A cat adoption café. Specialty fashion accessories. Goat yoga. There’s one place it all can find an audience. Here’s a hint: It’s one of the two places that gobble up more than 60% of digital advertising dollars. This week, Facebook launched a new ad aimed at every type of small business and entrepreneur, pitching itself as the best place to have an idea found, precisely because of its ubiquity as a social platform.
Created by agency Droga5, the spot features Grace Jones narrating over a pumping synth beat.
For every idea out there that gets the love it should
There are five more that don’t succeed, and some are lost for good
Some of them are pretty flawed, and some of them are slightly odd
But many are small businesses that simply lack the tool
To find excited people who’ll stop and say, “That’s cool”
And these two they like this idea, and those three like that one
And that’s because personalized ads find good ideas for everyone.
I mean, it’s no “Pull Up to the Bumper.” However, as Facebook still finds itself in “necessary evil” territory for most people—they like to see pics of their friends’ kids but, y’know, hate all the misinformation and privacy issues—the company lately has decided to lean into the last demographic that actually likes them: small businesses.
Small business accounts for nearly 75% of Facebook’s $70 billion annual ad revenue, according to Deutsche Bank, and it was the bulwark that prevented last summer’s advertising boycott by major brands from having any meaningful or lasting financial effects.
So it’s no surprise that the company continues to woo small businesses, even if most are there not because of any semblance of brand loyalty. To be coldblooded about it, Facebook offers the cheapest marketing option with the most reach. In May 2020, the company rolled out Facebook Shops e-commerce to serve small businesses, with CEO Mark Zuckerberg himself touting how Facebook hoped that it would mean “there’ll be higher conversions and more sales for small businesses.”
A couple of months later, during the company’s earnings call last summer, in which the phrase “small business” was said 34 times, Zuckerberg invoked the sector when he pitched hard for the power of targeted ads, saying, “That’s why I am often troubled by the calls to go after internet advertising, especially during a time of such economic turmoil like we face today with Covid . . . . The much bigger cost of such a move would be to reduce the effectiveness of the ads and opportunities for small businesses to grow. This would reduce opportunities for small businesses so much that it would probably be felt at a macro-economic level. Is that really what policymakers want in the middle of a pandemic and recession?”
The drumbeat continued in September 2020, when the brand launched a tear-jerker ad—shot by an Oscar-nominated cinematographer and featuring a soft emo cover of “I Will Survive” by Lykke Li—celebrating a beloved New York neighborhood restaurant called Coogan’s that was forced to shut down during the pandemic. It’s a lovely tribute to a uniquely specific small business, and yet . . . zoom out and remember that Facebook is the place where, according to advocacy group Avaaz, misleading health content had garnered an estimated 3.8 billion views over the past year.
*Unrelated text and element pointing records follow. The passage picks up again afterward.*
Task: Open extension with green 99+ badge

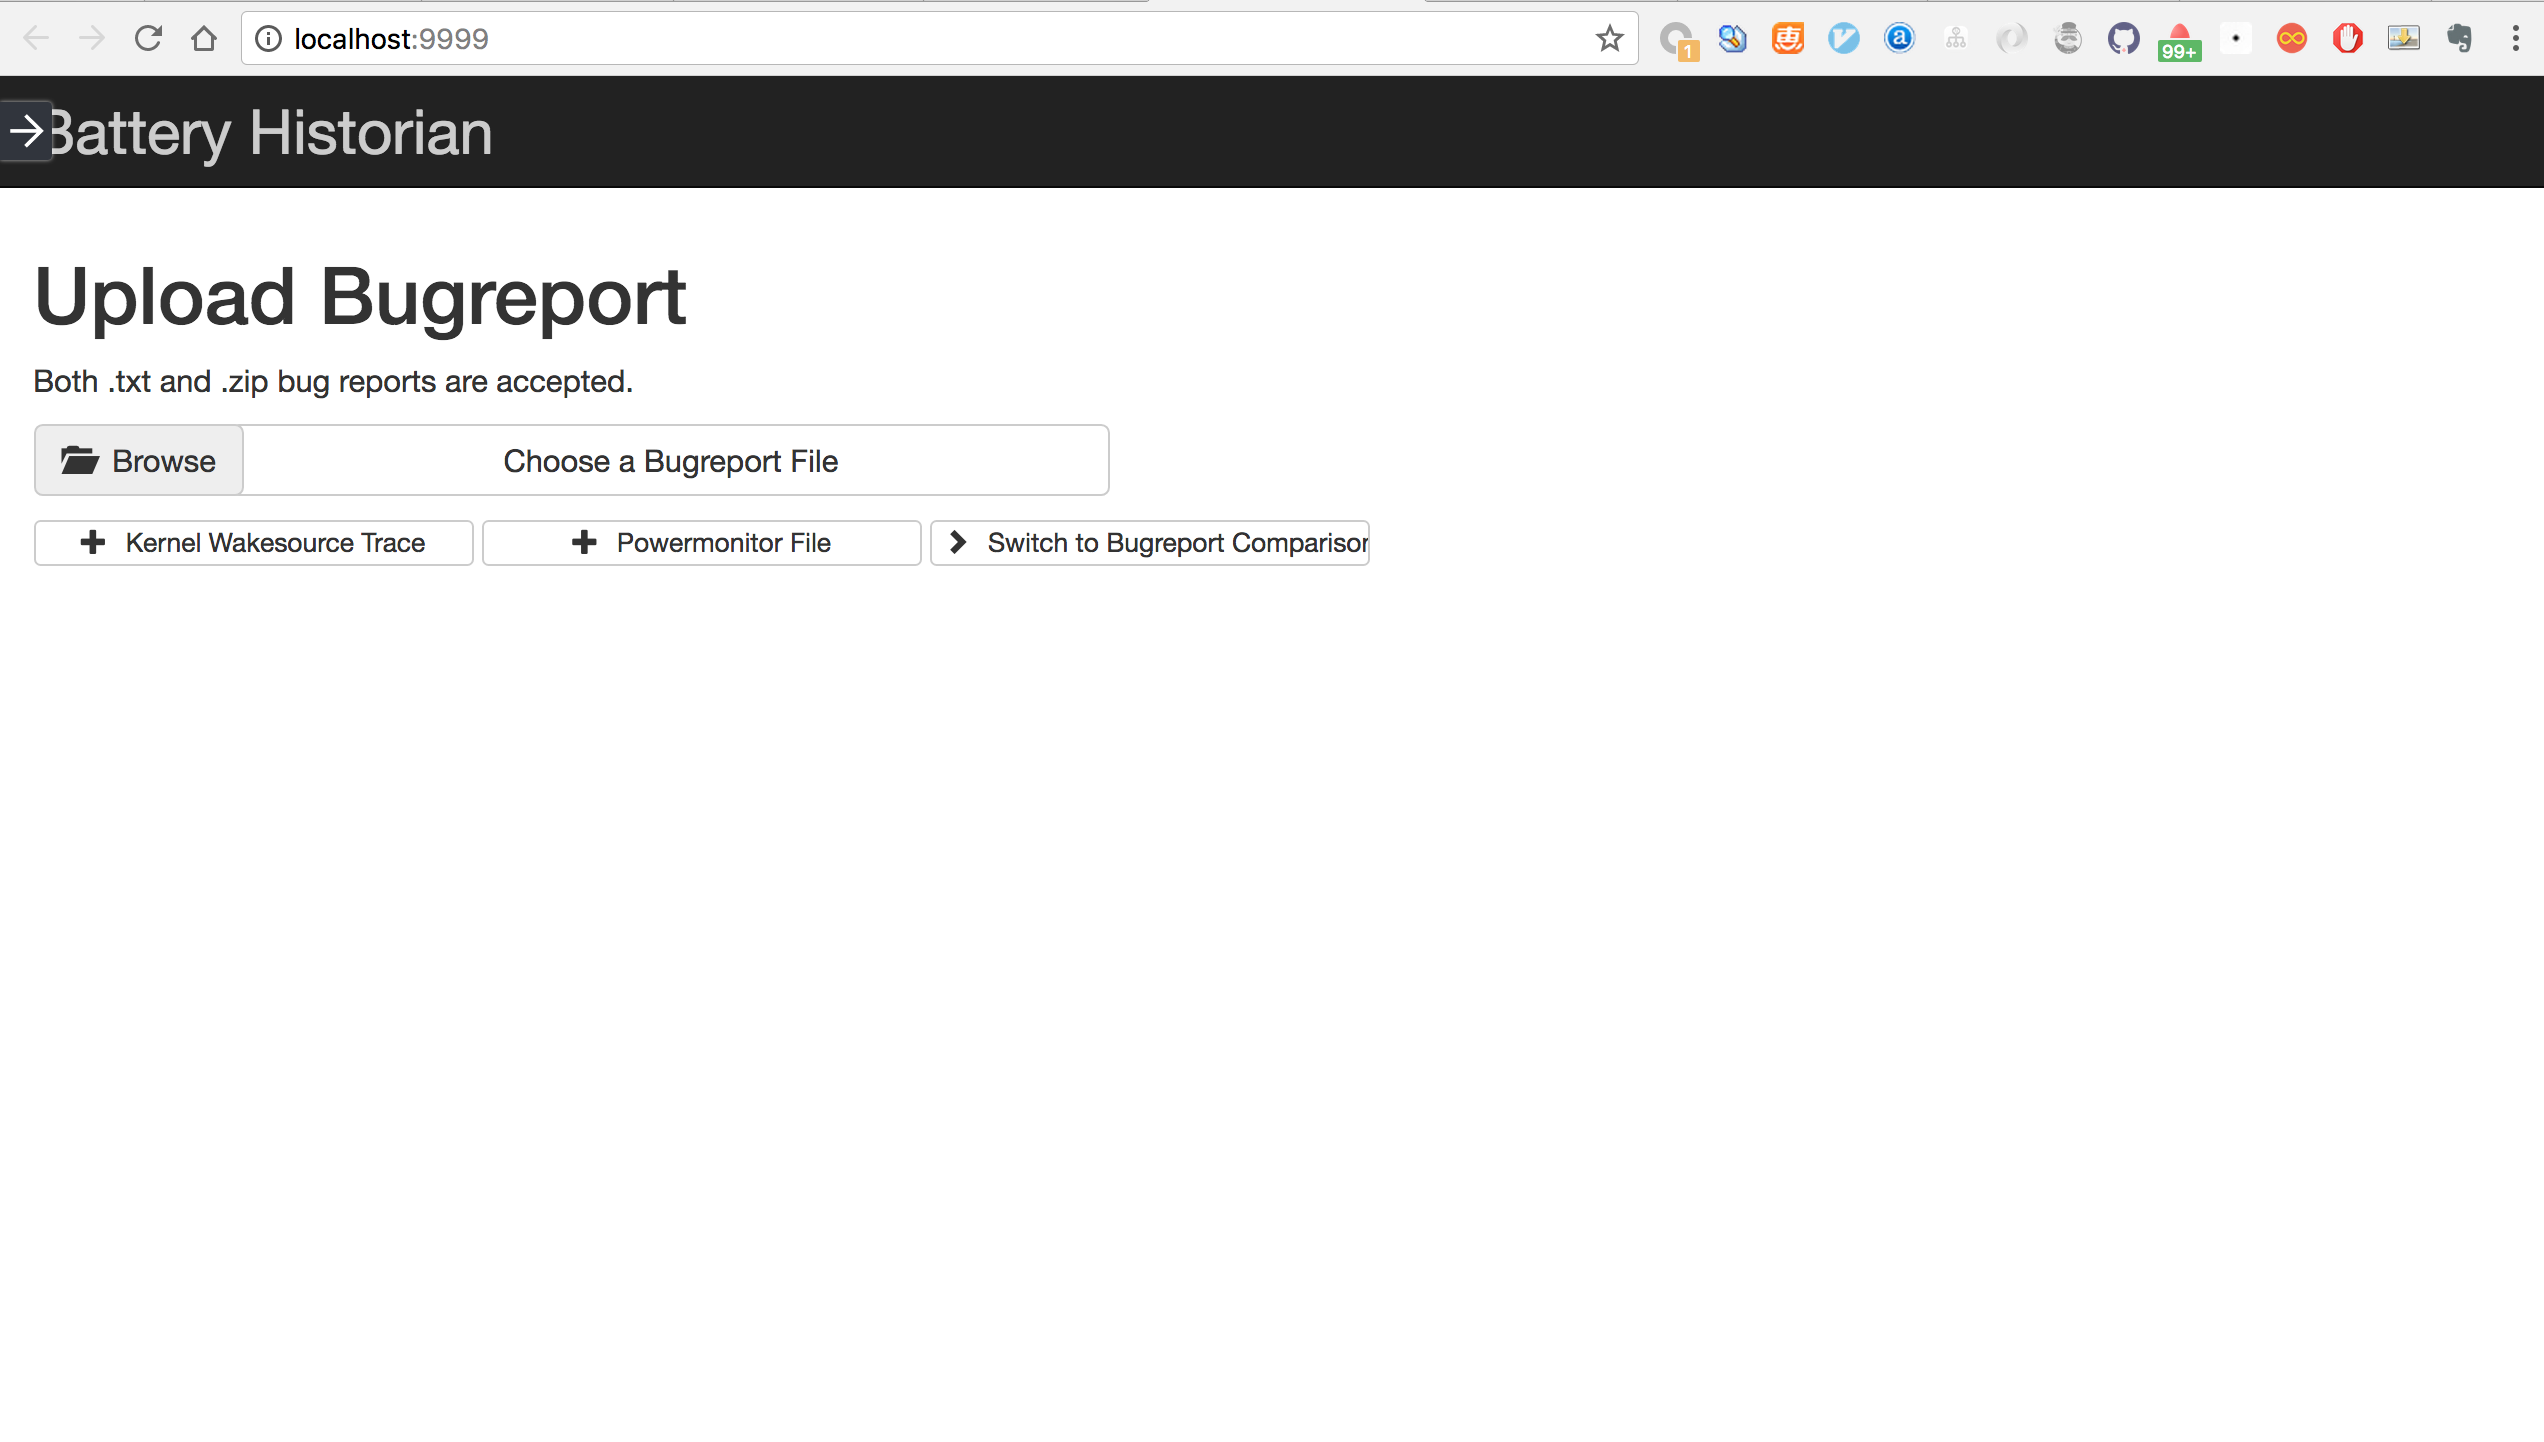Action: point(2179,42)
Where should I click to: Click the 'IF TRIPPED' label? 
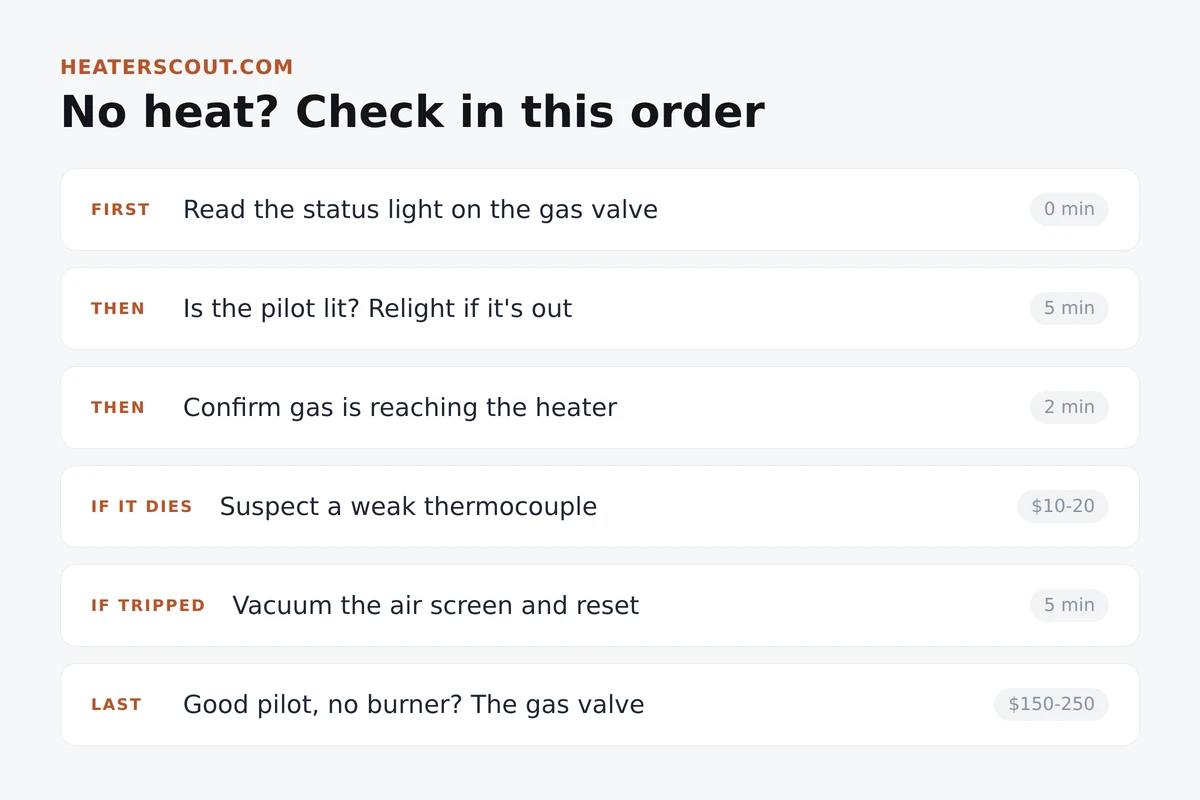coord(148,606)
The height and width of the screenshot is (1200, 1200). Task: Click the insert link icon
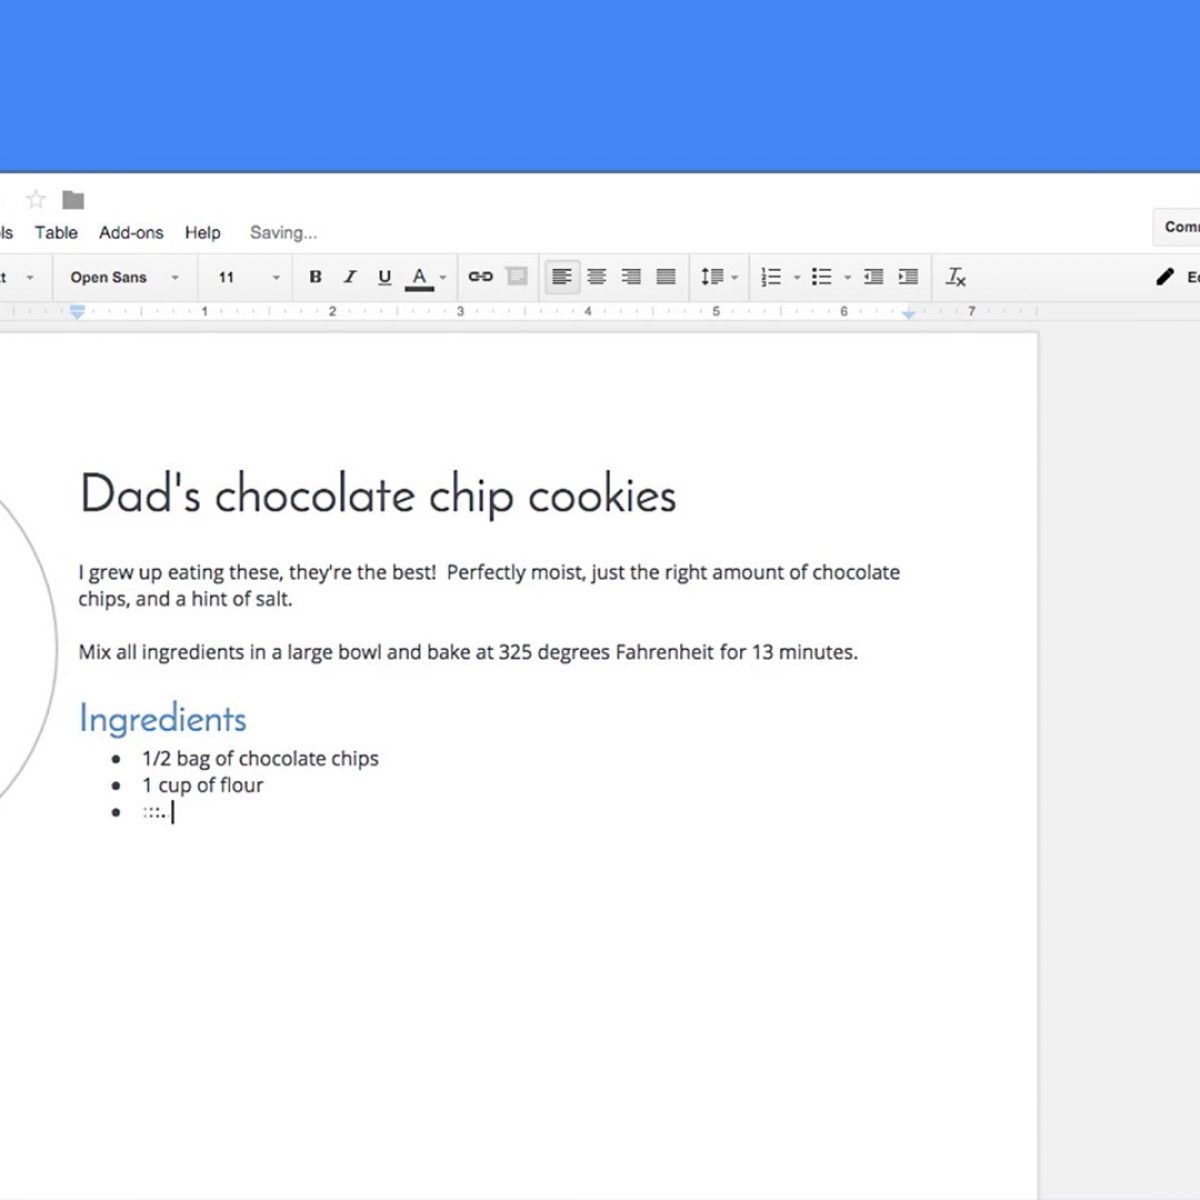tap(481, 277)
And lest we forget, in December, Facebook decided to retaliate against Apple’s decision, beginning with iOS 14, to require mobile apps to request permission to track users for advertising purposes. Facebook’s response was to take out full-page ads in The New York Times, The Washington Post, and The Wall Street Journal stating, “We’re standing up to Apple for small businesses everywhere.”
People are now generally more wary than ever about how their personal information is being used. The brand appears to think the same old pitch about getting more relevant ads that we’ve been hearing from tech companies for a decade will somehow sound better when it’s sung by Grace Jones. (It doesn’t.) Droga5 creative director Thom Glover told Muse By Clio, “We knew going in that it’s hard for people to understand the value of the ads they see on Facebook and Instagram every day. Our challenge was to tell a story about personalized advertising showing that value.”
Advertisers may buy that, but actual users may not be such an easy sell. Recall the response from WhatsApp users in January, when it was rumored the messaging app’s privacy-policy changes would allow WhatsApp to read users’ messages and hand the information over to its parent company, Facebook, which the company has denied. WhatsApp quickly began to bleed users, and encrypted apps such as Signal got a significant boost. Or remember when there was some mishandling of Instagram passwords.
Undaunted, Facebook continues to make its case. Just a few weeks ago, the company created a new pop-up prompt to users, extolling the virtues of its data-collection strategy, such as personalized ads, which it wants us to think about before clicking through to the new privacy warning coming soon to iPhones from Apple.
This new ad, then, is Facebook taking a page from every Midwestern conservative who ever ran for Congress, wrapping itself in the dream of American entrepreneurship and small business. The specificity and story of each highlighted business warm our patriotic hearts while obfuscating any broader policies that may actually be against our best interests.
As a marketing strategy, it’s pretty damn good. Need, after all, can be as powerful a drive as love.